Identify each line in the records below that contains the word "computer", and copy it.

---------- Records provided

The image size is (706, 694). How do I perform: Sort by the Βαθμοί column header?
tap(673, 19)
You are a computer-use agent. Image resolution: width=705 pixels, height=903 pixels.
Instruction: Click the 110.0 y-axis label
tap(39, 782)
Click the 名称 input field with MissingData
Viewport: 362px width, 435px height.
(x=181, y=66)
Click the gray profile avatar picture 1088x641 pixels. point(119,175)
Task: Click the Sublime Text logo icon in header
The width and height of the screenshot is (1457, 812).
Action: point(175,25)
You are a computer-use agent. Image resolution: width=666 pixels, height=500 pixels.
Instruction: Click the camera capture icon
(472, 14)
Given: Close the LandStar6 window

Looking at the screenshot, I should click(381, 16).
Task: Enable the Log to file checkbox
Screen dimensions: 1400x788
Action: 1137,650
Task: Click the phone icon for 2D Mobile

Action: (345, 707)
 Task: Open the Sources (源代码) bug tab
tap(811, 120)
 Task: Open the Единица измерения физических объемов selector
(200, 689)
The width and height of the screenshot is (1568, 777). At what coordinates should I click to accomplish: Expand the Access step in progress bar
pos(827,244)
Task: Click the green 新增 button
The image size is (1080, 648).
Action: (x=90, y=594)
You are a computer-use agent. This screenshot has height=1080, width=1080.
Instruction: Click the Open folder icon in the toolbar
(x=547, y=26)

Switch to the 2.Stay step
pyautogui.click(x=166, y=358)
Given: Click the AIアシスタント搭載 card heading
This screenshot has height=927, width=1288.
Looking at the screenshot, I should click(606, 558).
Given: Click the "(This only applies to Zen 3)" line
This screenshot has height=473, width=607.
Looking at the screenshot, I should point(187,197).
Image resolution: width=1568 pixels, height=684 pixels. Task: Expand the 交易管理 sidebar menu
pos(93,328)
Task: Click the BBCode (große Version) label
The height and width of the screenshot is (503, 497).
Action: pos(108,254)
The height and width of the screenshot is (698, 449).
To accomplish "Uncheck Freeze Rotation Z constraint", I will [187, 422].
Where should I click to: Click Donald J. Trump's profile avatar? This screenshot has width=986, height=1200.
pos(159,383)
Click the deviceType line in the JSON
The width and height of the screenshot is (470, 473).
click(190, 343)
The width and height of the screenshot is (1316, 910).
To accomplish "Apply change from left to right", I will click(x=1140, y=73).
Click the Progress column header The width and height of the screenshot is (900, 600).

--------------------

--- Your response ---
You are a computer-use agent. Image resolution: width=705 pixels, height=903 pixels.
You are a computer-use agent. Image resolution: width=666 pixels, height=500 pixels.
You are a computer-use agent. This screenshot has height=1080, width=1080.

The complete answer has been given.